I think that gods can't be described as female or male. Well, Greeks had female/male Gods, but it was so humanlike. I think that Gods/angels/demons don't have sex, but showing themselves people they have to choose a sex. Also, people can't imagine a being with no sex, that's why there are female and male gods.

----------


## Kinsao

I think God is genderless, because such a thing as "God" can't be restricted to the confines of a human body, and therefore can't have chromosomes, sexual organs etc.

I think people assigned a gender to gods/goddesses as a way to make them more humanlike and easier to relate to. 

Especially the Christian religion has traditionally been very patriarchal... well, for one moment assume that it really is the case that God chose to make itself incarnate as a human being (Jesus), it had to choose a male or female body, and chose the male - why? I think the reason would be that Jesus was to have a certain role to play - a job to do, if you like - that he probably couldn't have done if he had been born a woman _in that society, at that time_. For instance, if the god was to take on human form now at this time, it would perhaps choose female, if that would be the best gender for fulfilling the necessary role. Unfortunately, though, the old (and not-so-old!) patriarchal society which always called God "he", although I guess it was mainly for convenience and to make the concept of "God" easier to understand and relate to, that "he" implication has stuck with the religion over so many years.  :Embarrassment: 

Personally, though, having said that, I don't get easily offended by non-PC language, like a religious writing that refers to "mankind" or "all men". "Mankind" I just think of as shorthand for "humankind", and... well, I understand of course that "men" was used as a generic term for human beings and, although women were of course not always treated as equals in the past, the use of that word "men" to mean "human beings" doesn't bother me at all... And to be honest, it annoys me when people change it, sometimes, because it often destroys the rhythm and poetry of the original.  :Angry: :

----------


## Tsuyoiko

I think the fact that women have had to fight for equal rights to men is a direct consequence of the worship of an exclusively male deity. It's no coincidence that now that women are well on the way to equal rights, people are once again worshiping the goddess.

----------


## Void

> I think the fact that women have had to fight for equal rights to men is a direct consequence of the worship of an exclusively male deity.

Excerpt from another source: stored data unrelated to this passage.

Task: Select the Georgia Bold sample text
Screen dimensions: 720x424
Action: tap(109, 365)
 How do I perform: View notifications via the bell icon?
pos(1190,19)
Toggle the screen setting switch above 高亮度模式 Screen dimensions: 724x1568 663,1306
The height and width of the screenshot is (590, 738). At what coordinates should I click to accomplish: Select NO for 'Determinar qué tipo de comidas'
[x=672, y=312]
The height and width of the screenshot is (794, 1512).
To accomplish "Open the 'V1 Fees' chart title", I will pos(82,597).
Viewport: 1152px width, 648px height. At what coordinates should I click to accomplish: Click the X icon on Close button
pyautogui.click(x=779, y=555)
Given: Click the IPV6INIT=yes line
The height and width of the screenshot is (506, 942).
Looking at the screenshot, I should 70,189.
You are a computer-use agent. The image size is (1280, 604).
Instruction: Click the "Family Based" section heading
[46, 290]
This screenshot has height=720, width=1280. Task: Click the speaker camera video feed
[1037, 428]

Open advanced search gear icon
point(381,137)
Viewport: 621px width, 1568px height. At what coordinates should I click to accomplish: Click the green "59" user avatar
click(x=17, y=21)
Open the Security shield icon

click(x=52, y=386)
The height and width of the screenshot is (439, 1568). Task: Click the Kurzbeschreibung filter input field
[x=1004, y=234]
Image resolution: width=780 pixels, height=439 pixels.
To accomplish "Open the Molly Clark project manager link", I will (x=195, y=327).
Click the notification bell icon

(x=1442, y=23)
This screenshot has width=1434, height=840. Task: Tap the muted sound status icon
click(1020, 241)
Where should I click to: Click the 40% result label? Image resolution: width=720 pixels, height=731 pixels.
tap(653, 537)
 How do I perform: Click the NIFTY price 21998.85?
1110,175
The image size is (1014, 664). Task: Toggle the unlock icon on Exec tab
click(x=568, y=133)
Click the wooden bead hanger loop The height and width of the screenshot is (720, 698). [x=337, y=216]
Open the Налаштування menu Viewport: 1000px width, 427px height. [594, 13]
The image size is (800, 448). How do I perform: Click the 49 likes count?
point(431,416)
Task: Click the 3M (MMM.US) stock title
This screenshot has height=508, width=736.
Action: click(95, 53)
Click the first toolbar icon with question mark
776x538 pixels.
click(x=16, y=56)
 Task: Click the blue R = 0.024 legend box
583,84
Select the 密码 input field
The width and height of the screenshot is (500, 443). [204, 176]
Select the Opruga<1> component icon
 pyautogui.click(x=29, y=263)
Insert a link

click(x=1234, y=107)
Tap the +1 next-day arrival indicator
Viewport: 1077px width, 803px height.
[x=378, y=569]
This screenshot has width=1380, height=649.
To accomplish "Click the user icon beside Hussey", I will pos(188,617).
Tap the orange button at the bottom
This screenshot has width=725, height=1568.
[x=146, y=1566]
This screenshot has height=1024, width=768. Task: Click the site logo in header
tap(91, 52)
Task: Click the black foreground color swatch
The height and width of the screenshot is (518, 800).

It's no coincidence that now that women are well on the way to equal rights, people are once again worshiping the goddess.


perhaps, exclusively male deity is the result of patriarchy taking over matriarchy (why it happend it`s another issue worth of great scientific research), and as the result of its domination women had to fight for thier rights.
Nowdays we have a tendency of "equalisation" not only in rights of men and women, but in many other areas (social, psychological and such), unisex is very often a face of european modern society.
One of my friends interested in sociology and gender proposes that this might be the mechanism to control the population of human species.

Personnaly, i, probably, don`t care about god`s gender, though russian language has three genders and god is of masculine gender, therefore whether i think or talk about god it is always in terms of "he, him" (even if i am unaware of it)

I know, Tsuyoiko, you are not really fond of R.Dockins, but his idea about mems is quite interesting, i think if it will be necessary "mem of male god" slowly will evolve into (or will be substituted by) "mem of female (androgyne, genderless) god"

----------


## PRIZMATIC

:Blush:  The God never had the mixed properties sexes... He is primary - man's... But the birth of the universe is caused presence of the female beginning... The Metamorphosis qux|yyrp~y the God is connected to two reasons:
1 - not knowledge by people of " the pure man's beginning " and " the pure female beginning "...
2 - impossibility of people to understand a condition of " the perfect consciousness " and " non-material existence "
For example:
If the pulse of desire - is the man's beginning the image or an idea from this pulse is a fruit female and man's... (Therefore in the female beginning is both the wife and mother for the God...) the Female beginning is a transition of the God in the world of the creation, giving to Him "fruits" and a birth in this world...
And here itself " the Female beginning " - to transform... (but a separate theme - why and for what...)
But not to confuse the World of the God from the world created by the Lord God whom our world is...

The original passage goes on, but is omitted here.